● **Activity**
Reproduce the records below, replacing every occurrence of "Identify the location of" with "Find the position of" and leaving all other text unchanged.

● **Records**
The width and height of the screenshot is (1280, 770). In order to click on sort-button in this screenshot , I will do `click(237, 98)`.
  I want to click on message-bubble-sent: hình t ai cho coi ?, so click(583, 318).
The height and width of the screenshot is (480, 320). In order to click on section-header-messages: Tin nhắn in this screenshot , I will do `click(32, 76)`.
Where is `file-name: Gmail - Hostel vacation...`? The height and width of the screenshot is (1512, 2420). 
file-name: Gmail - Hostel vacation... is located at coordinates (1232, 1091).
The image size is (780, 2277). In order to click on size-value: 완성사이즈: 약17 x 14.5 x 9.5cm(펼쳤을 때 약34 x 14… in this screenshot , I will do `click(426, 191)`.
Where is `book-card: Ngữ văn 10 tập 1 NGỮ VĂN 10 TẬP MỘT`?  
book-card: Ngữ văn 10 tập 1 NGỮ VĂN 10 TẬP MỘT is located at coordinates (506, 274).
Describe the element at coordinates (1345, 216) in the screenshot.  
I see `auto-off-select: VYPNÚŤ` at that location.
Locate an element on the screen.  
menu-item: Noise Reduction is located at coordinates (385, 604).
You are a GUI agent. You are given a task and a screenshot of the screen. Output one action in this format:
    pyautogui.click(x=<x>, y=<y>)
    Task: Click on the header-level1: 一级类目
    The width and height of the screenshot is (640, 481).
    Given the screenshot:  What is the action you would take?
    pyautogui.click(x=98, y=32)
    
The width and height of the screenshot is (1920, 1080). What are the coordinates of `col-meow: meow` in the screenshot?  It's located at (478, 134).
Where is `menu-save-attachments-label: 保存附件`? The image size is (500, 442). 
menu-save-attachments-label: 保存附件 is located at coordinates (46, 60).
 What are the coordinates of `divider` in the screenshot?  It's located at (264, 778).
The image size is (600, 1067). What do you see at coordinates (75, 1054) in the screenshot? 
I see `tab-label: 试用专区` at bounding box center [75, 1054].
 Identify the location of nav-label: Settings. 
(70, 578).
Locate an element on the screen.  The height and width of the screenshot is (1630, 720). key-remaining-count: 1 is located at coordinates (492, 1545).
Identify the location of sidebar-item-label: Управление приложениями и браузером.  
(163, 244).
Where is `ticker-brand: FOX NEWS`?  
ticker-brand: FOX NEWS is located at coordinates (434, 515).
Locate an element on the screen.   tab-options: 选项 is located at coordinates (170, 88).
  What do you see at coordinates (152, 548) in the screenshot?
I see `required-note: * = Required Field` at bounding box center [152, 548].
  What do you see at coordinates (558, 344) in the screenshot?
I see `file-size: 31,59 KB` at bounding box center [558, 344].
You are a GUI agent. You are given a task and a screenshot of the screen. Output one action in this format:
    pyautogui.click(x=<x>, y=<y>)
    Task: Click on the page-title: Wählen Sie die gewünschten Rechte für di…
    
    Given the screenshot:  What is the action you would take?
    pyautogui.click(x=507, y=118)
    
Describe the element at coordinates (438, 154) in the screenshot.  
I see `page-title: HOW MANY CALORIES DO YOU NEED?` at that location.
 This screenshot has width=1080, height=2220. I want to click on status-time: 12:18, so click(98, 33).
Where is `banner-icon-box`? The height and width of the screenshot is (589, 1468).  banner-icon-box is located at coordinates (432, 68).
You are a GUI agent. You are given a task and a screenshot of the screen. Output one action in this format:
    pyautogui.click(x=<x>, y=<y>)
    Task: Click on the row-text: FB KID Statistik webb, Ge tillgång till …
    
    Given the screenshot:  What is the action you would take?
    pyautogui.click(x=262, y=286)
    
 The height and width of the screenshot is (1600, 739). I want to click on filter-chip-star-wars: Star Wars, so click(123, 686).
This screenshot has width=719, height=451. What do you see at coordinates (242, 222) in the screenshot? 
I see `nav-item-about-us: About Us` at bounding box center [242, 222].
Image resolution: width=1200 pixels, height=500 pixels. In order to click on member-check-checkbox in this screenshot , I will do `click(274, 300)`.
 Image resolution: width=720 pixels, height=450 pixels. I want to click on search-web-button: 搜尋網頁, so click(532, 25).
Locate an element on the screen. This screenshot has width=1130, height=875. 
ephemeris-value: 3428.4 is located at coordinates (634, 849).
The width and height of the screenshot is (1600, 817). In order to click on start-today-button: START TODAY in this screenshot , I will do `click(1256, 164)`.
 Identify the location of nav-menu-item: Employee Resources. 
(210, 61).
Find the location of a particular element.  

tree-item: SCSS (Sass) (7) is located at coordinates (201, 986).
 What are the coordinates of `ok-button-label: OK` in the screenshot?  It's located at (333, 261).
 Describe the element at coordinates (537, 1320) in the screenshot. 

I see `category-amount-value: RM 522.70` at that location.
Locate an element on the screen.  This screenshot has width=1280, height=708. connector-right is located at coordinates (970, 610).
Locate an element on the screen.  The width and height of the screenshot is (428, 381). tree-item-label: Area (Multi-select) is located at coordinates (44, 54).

● **Result for this exercise**
The width and height of the screenshot is (1280, 770). In order to click on sort-button in this screenshot , I will do `click(237, 98)`.
  I want to click on message-bubble-sent: hình t ai cho coi ?, so click(583, 318).
The height and width of the screenshot is (480, 320). In order to click on section-header-messages: Tin nhắn in this screenshot , I will do `click(32, 76)`.
Where is `file-name: Gmail - Hostel vacation...`? The height and width of the screenshot is (1512, 2420). 
file-name: Gmail - Hostel vacation... is located at coordinates (1232, 1091).
The image size is (780, 2277). In order to click on size-value: 완성사이즈: 약17 x 14.5 x 9.5cm(펼쳤을 때 약34 x 14… in this screenshot , I will do `click(426, 191)`.
Where is `book-card: Ngữ văn 10 tập 1 NGỮ VĂN 10 TẬP MỘT`?  
book-card: Ngữ văn 10 tập 1 NGỮ VĂN 10 TẬP MỘT is located at coordinates (506, 274).
Describe the element at coordinates (1345, 216) in the screenshot.  
I see `auto-off-select: VYPNÚŤ` at that location.
Locate an element on the screen.  
menu-item: Noise Reduction is located at coordinates (385, 604).
You are a GUI agent. You are given a task and a screenshot of the screen. Output one action in this format:
    pyautogui.click(x=<x>, y=<y>)
    Task: Click on the header-level1: 一级类目
    The width and height of the screenshot is (640, 481).
    Given the screenshot:  What is the action you would take?
    pyautogui.click(x=98, y=32)
    
The width and height of the screenshot is (1920, 1080). What are the coordinates of `col-meow: meow` in the screenshot?  It's located at (478, 134).
Where is `menu-save-attachments-label: 保存附件`? The image size is (500, 442). 
menu-save-attachments-label: 保存附件 is located at coordinates (46, 60).
 What are the coordinates of `divider` in the screenshot?  It's located at (264, 778).
The image size is (600, 1067). What do you see at coordinates (75, 1054) in the screenshot? 
I see `tab-label: 试用专区` at bounding box center [75, 1054].
 Find the position of nav-label: Settings. 
(70, 578).
Locate an element on the screen.  The height and width of the screenshot is (1630, 720). key-remaining-count: 1 is located at coordinates (492, 1545).
Find the position of sidebar-item-label: Управление приложениями и браузером.  
(163, 244).
Where is `ticker-brand: FOX NEWS`?  
ticker-brand: FOX NEWS is located at coordinates (434, 515).
Locate an element on the screen.   tab-options: 选项 is located at coordinates (170, 88).
  What do you see at coordinates (152, 548) in the screenshot?
I see `required-note: * = Required Field` at bounding box center [152, 548].
  What do you see at coordinates (558, 344) in the screenshot?
I see `file-size: 31,59 KB` at bounding box center [558, 344].
You are a GUI agent. You are given a task and a screenshot of the screen. Output one action in this format:
    pyautogui.click(x=<x>, y=<y>)
    Task: Click on the page-title: Wählen Sie die gewünschten Rechte für di…
    
    Given the screenshot:  What is the action you would take?
    pyautogui.click(x=507, y=118)
    
Describe the element at coordinates (438, 154) in the screenshot.  
I see `page-title: HOW MANY CALORIES DO YOU NEED?` at that location.
 This screenshot has width=1080, height=2220. I want to click on status-time: 12:18, so click(98, 33).
Where is `banner-icon-box`? The height and width of the screenshot is (589, 1468).  banner-icon-box is located at coordinates (432, 68).
You are a GUI agent. You are given a task and a screenshot of the screen. Output one action in this format:
    pyautogui.click(x=<x>, y=<y>)
    Task: Click on the row-text: FB KID Statistik webb, Ge tillgång till …
    
    Given the screenshot:  What is the action you would take?
    pyautogui.click(x=262, y=286)
    
 The height and width of the screenshot is (1600, 739). I want to click on filter-chip-star-wars: Star Wars, so click(123, 686).
This screenshot has width=719, height=451. What do you see at coordinates (242, 222) in the screenshot? 
I see `nav-item-about-us: About Us` at bounding box center [242, 222].
Image resolution: width=1200 pixels, height=500 pixels. In order to click on member-check-checkbox in this screenshot , I will do `click(274, 300)`.
 Image resolution: width=720 pixels, height=450 pixels. I want to click on search-web-button: 搜尋網頁, so click(532, 25).
Locate an element on the screen. This screenshot has width=1130, height=875. 
ephemeris-value: 3428.4 is located at coordinates (634, 849).
The width and height of the screenshot is (1600, 817). In order to click on start-today-button: START TODAY in this screenshot , I will do `click(1256, 164)`.
 Find the position of nav-menu-item: Employee Resources. 
(210, 61).
Find the location of a particular element.  

tree-item: SCSS (Sass) (7) is located at coordinates (201, 986).
 What are the coordinates of `ok-button-label: OK` in the screenshot?  It's located at (333, 261).
 Describe the element at coordinates (537, 1320) in the screenshot. 

I see `category-amount-value: RM 522.70` at that location.
Locate an element on the screen.  This screenshot has width=1280, height=708. connector-right is located at coordinates (970, 610).
Locate an element on the screen.  The width and height of the screenshot is (428, 381). tree-item-label: Area (Multi-select) is located at coordinates (44, 54).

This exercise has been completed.